Familiarity is the enemy: On why Enterprise systems have failed for 60 years

· ai coding business · Source ↗

TLDR

  • Enterprise knowledge management has failed for 60 years because buyers select on familiarity over correctness, not because the underlying technology is broken.

Key Takeaways

  • HP acquired Autonomy for $11.1B after roughly six hours of calls with its founders, then wrote off $8.8B a year later.
  • SharePoint has 200M monthly active users yet is universally described as a document graveyard – vendor familiarity drives enterprise procurement, not product quality.
  • Large consulting firms pitched the author’s enterprise contact in the hundreds of thousands, selling their own learning curve rather than a working product.
  • Familiar-language hiring (Java, .NET) imposes accidental complexity; LLMs prefer token-efficient, semantically stable code, eroding the rationale for human-convenience language choices like Java over Clojure.
  • Akerlof’s market for lemons explains enterprise software: vendors sell licenses at 90% gross margins, shift execution risk entirely to buyers, and extract value regardless of outcomes.

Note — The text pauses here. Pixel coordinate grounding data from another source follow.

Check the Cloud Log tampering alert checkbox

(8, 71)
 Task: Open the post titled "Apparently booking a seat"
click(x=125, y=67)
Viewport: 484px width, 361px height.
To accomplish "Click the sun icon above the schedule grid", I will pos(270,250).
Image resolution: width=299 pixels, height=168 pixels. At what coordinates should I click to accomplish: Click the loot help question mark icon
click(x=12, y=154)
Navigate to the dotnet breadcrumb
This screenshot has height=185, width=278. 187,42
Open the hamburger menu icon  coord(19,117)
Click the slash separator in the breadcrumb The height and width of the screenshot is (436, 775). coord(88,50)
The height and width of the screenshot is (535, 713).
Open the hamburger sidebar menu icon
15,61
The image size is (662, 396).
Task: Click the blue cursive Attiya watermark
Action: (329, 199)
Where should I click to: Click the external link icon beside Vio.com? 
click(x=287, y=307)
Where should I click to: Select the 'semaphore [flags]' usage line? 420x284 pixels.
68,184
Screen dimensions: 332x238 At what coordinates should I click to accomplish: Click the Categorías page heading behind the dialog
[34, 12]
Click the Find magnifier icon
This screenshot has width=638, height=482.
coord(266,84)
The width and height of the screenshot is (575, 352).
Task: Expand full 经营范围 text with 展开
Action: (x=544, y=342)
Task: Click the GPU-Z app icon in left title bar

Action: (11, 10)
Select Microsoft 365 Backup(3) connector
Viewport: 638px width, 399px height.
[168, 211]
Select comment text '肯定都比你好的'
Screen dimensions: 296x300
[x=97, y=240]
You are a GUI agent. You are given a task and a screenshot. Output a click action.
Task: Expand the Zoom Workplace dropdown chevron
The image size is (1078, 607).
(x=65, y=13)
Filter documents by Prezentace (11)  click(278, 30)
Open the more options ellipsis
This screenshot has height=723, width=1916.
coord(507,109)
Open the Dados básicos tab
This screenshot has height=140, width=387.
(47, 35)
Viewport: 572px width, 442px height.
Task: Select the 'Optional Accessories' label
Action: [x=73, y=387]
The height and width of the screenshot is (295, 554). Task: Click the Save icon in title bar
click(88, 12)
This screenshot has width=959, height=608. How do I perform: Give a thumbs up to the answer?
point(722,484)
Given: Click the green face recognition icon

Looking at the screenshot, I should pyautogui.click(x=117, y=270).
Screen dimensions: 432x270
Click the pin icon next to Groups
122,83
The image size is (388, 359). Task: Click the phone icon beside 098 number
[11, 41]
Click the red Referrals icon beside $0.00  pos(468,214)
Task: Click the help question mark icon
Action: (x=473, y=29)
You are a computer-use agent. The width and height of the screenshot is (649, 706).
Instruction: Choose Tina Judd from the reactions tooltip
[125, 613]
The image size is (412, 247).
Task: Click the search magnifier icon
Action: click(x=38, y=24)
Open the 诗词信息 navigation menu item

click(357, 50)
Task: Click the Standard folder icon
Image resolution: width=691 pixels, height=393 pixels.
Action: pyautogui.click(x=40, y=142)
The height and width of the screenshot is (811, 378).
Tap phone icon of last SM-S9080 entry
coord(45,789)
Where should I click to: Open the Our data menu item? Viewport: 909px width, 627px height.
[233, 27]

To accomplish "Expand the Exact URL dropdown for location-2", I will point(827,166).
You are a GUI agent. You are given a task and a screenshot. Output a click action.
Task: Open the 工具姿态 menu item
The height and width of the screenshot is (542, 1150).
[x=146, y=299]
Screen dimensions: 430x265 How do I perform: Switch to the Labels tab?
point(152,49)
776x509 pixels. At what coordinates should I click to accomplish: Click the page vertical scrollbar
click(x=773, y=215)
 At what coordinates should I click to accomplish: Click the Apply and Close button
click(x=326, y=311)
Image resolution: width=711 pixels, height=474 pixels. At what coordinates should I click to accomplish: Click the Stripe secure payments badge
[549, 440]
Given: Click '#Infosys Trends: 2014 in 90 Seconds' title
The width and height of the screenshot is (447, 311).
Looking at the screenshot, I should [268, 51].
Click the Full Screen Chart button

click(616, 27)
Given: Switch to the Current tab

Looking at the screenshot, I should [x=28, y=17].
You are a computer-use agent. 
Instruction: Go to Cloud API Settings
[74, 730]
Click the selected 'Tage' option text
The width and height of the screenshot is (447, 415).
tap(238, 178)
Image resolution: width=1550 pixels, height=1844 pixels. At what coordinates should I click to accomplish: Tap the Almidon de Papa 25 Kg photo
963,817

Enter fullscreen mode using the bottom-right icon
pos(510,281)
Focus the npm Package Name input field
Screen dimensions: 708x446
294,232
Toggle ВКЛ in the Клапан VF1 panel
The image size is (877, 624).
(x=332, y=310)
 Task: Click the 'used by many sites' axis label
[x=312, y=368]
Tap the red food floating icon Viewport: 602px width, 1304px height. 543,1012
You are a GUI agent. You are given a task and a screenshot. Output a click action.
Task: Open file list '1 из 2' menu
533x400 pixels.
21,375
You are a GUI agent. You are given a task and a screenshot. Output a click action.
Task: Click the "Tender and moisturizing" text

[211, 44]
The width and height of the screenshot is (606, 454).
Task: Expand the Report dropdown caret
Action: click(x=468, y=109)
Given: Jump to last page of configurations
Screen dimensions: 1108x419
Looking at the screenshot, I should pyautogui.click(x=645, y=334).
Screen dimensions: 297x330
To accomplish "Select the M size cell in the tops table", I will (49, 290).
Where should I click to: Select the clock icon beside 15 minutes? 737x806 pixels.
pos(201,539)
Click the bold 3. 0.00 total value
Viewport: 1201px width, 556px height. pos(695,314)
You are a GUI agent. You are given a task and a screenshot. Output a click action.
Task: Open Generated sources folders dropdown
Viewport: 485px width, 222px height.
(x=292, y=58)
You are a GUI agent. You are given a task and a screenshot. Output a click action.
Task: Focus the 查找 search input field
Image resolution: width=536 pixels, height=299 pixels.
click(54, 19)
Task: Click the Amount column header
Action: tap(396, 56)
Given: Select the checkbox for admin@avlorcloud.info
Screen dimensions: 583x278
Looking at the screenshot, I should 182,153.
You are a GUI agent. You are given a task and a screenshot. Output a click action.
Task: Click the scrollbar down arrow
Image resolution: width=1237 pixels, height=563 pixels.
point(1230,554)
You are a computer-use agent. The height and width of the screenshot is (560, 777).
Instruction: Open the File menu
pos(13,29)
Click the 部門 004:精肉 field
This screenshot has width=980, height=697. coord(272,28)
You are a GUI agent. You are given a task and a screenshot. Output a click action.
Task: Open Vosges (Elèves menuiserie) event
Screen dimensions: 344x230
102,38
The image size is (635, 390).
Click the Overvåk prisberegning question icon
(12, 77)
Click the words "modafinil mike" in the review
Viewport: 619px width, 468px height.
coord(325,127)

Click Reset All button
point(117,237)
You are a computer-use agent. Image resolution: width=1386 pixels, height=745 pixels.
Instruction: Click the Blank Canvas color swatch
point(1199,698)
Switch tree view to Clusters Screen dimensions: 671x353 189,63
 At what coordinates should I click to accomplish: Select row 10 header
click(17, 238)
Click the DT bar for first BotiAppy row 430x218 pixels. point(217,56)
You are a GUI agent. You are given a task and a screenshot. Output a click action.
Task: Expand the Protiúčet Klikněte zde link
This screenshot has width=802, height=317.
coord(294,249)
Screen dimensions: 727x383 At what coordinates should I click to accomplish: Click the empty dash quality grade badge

Hacker News Comment Review

  • Early commenters accept the familiarity thesis outright; one flagged it as immediately actionable for shaping customer-engagement strategy.
  • The fire-insurance framing in comments tightens the irony: enterprises buy incumbent vendors as disaster insurance while those same incumbents reliably deliver the disaster.
  • No substantive technical debate yet on the author’s proposed alternative architecture or the Clojure and Datomic hiring argument.